- _Что сделать_: Перечислите всех людей, которые названы по имени в выбранном отрывке ниже.

- _Выбранный отрывок_:
——

Я снова убедился в том, как легко упустить из виду различия между деятелями, которые вроде бы придерживаются одних и тех же позиций. Несколькими днями ранее живущий в Лондоне писатель Ма Цзянь в колонке, напечатанной вне Китая, предположил, что после Ай Вэйвэя мишенью станет Хань и три других известных критика властей: “Режим не остановится до тех пор, пока не будут звучать голоса лишь ‘официальных’ авторов”. Но желание представить Ханя и Ая людьми одного сорта, либералами, жаждущими политических реформ, было ошибкой. Хань сказал мне: “Ай более прямолинеен и упорен в каждом случае. А я критикую что-то одно, им становится неудобно, они просят меня перестать говорить об этом, и тогда я критикую другое. У нас тут сотни вещей, о которых можно поговорить”.

——

- _Представленные данные_:
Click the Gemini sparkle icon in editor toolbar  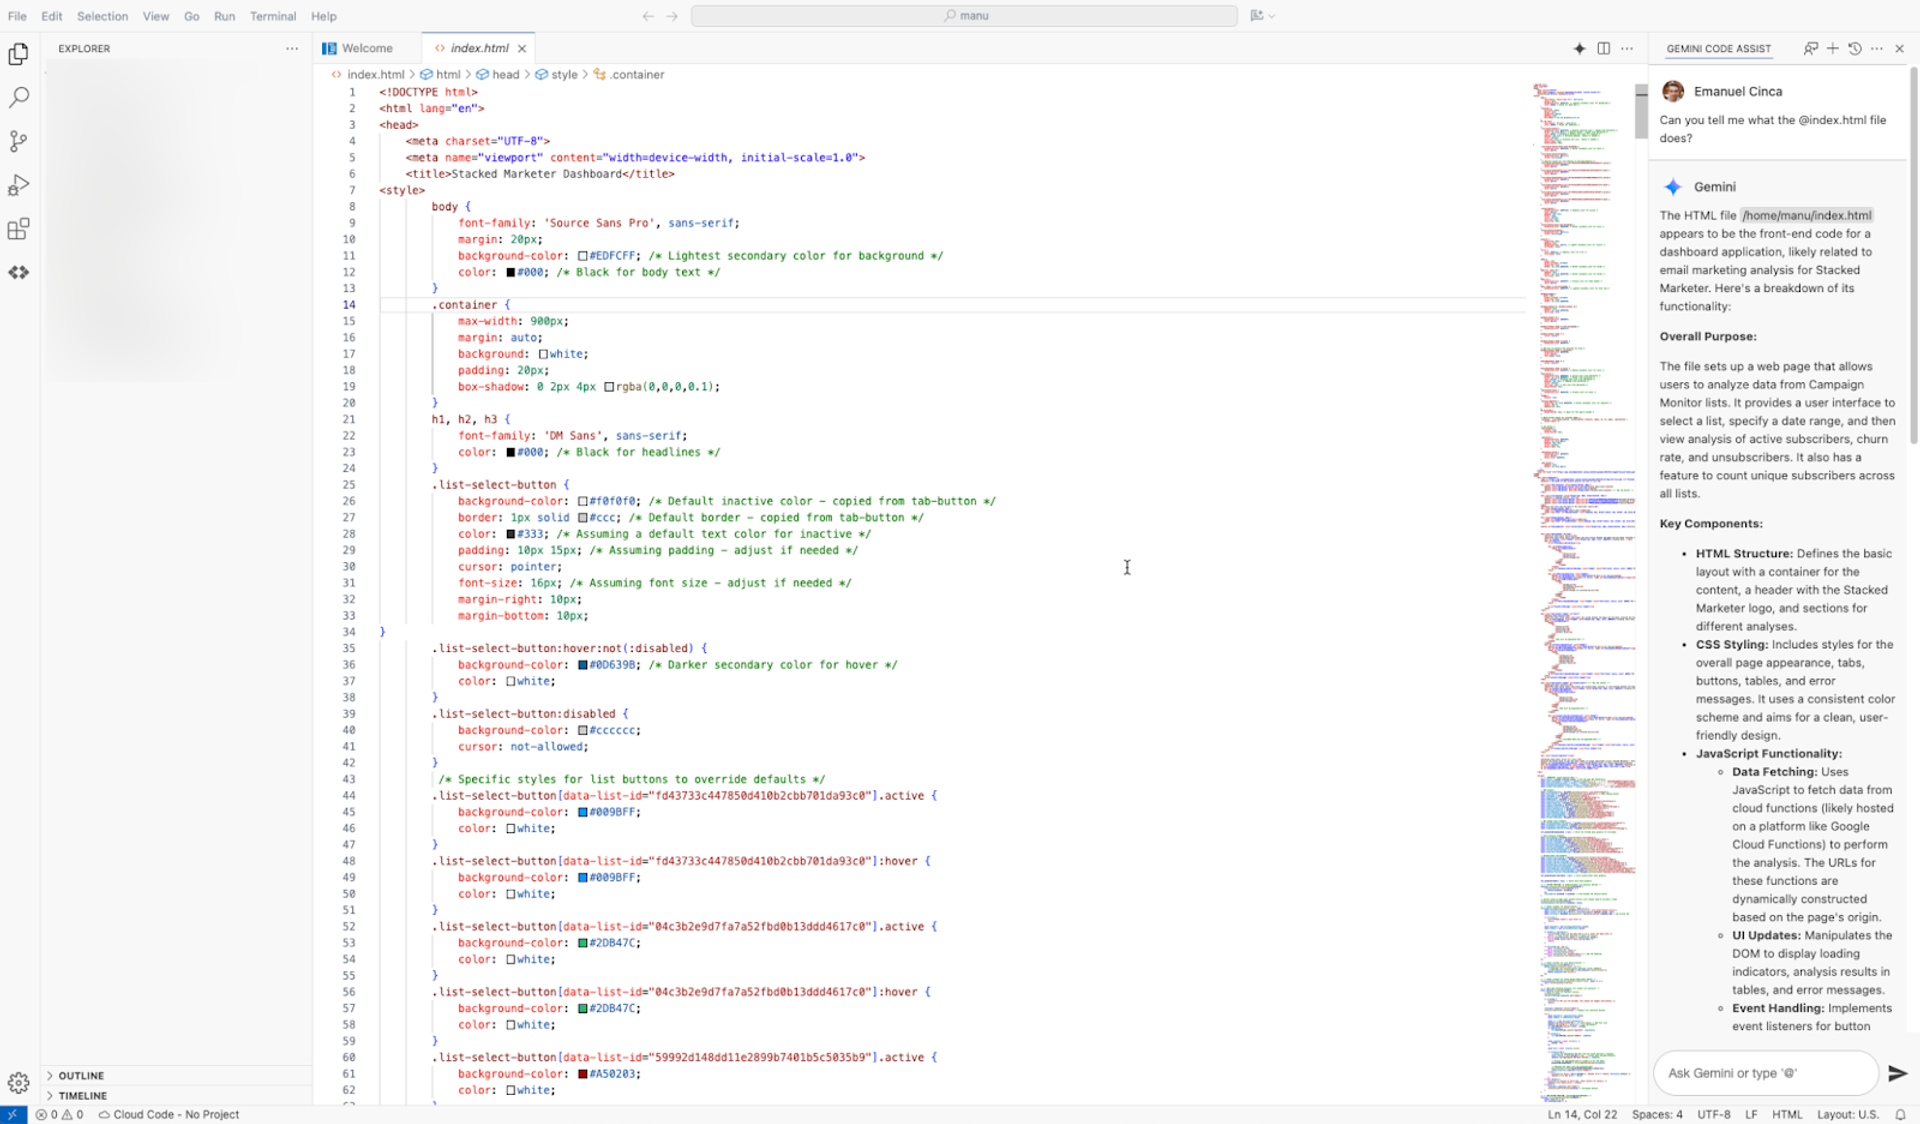pyautogui.click(x=1579, y=48)
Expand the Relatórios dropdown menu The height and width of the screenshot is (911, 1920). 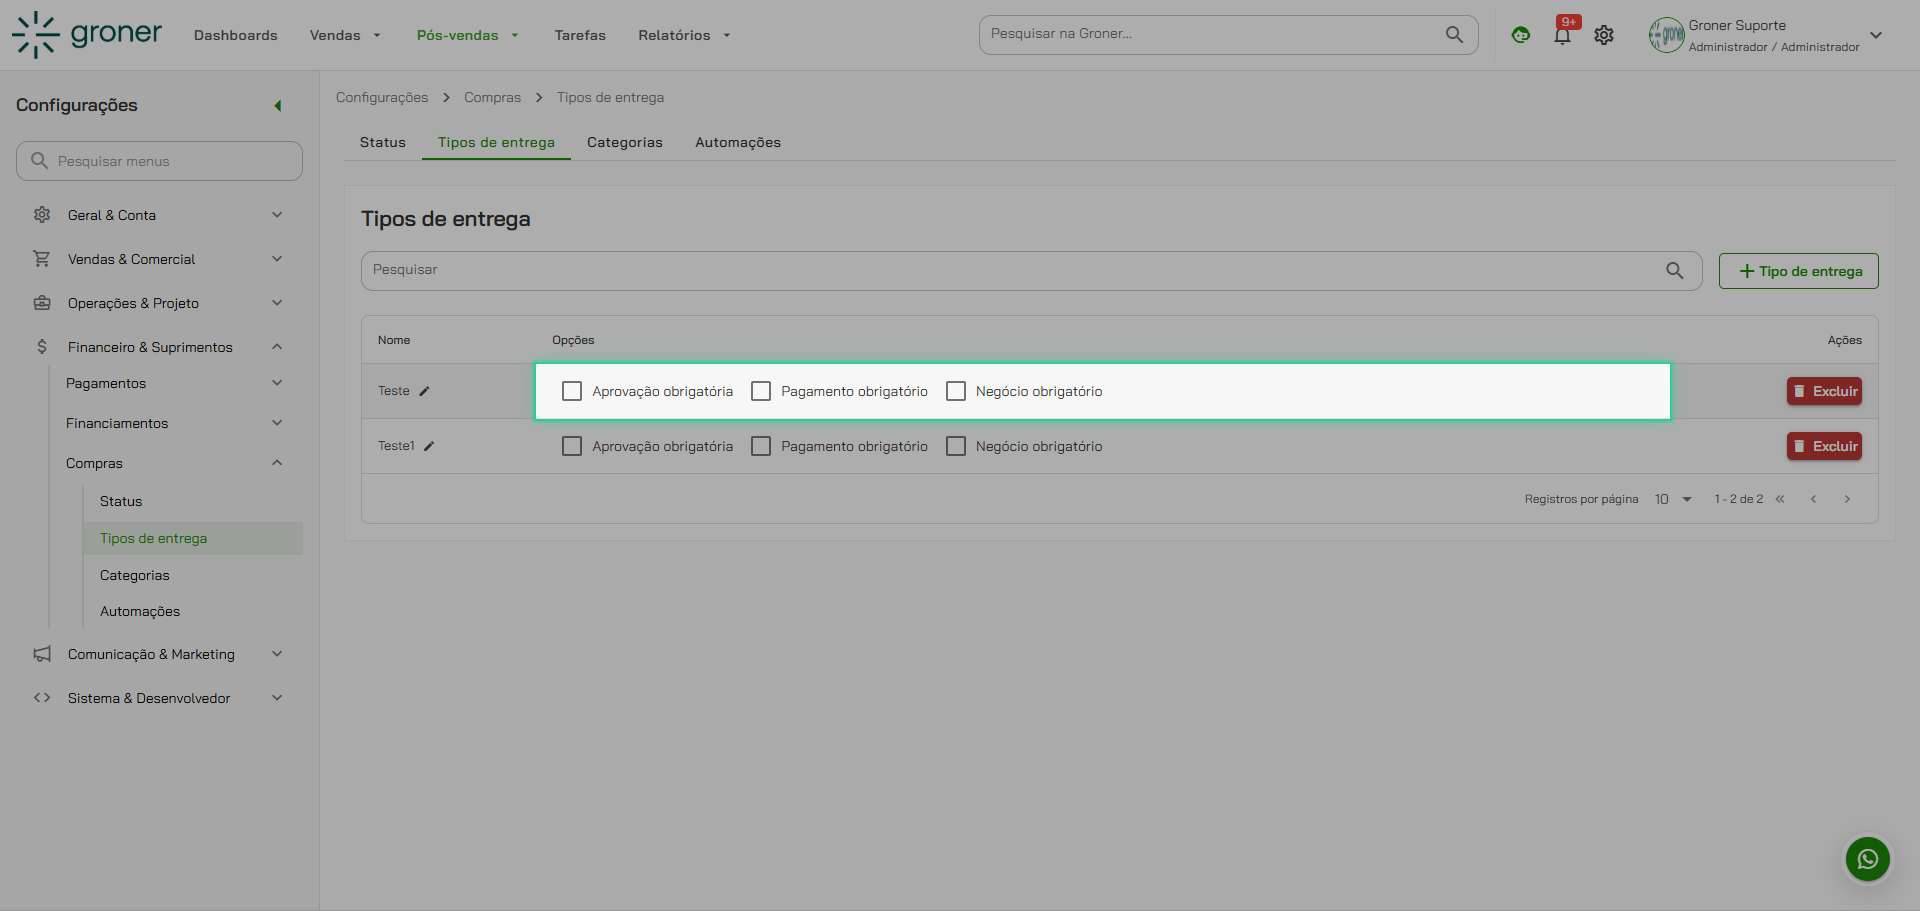point(684,34)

——

- _Результат_: Ма Цзянь, Ай Вэйвэй, Хань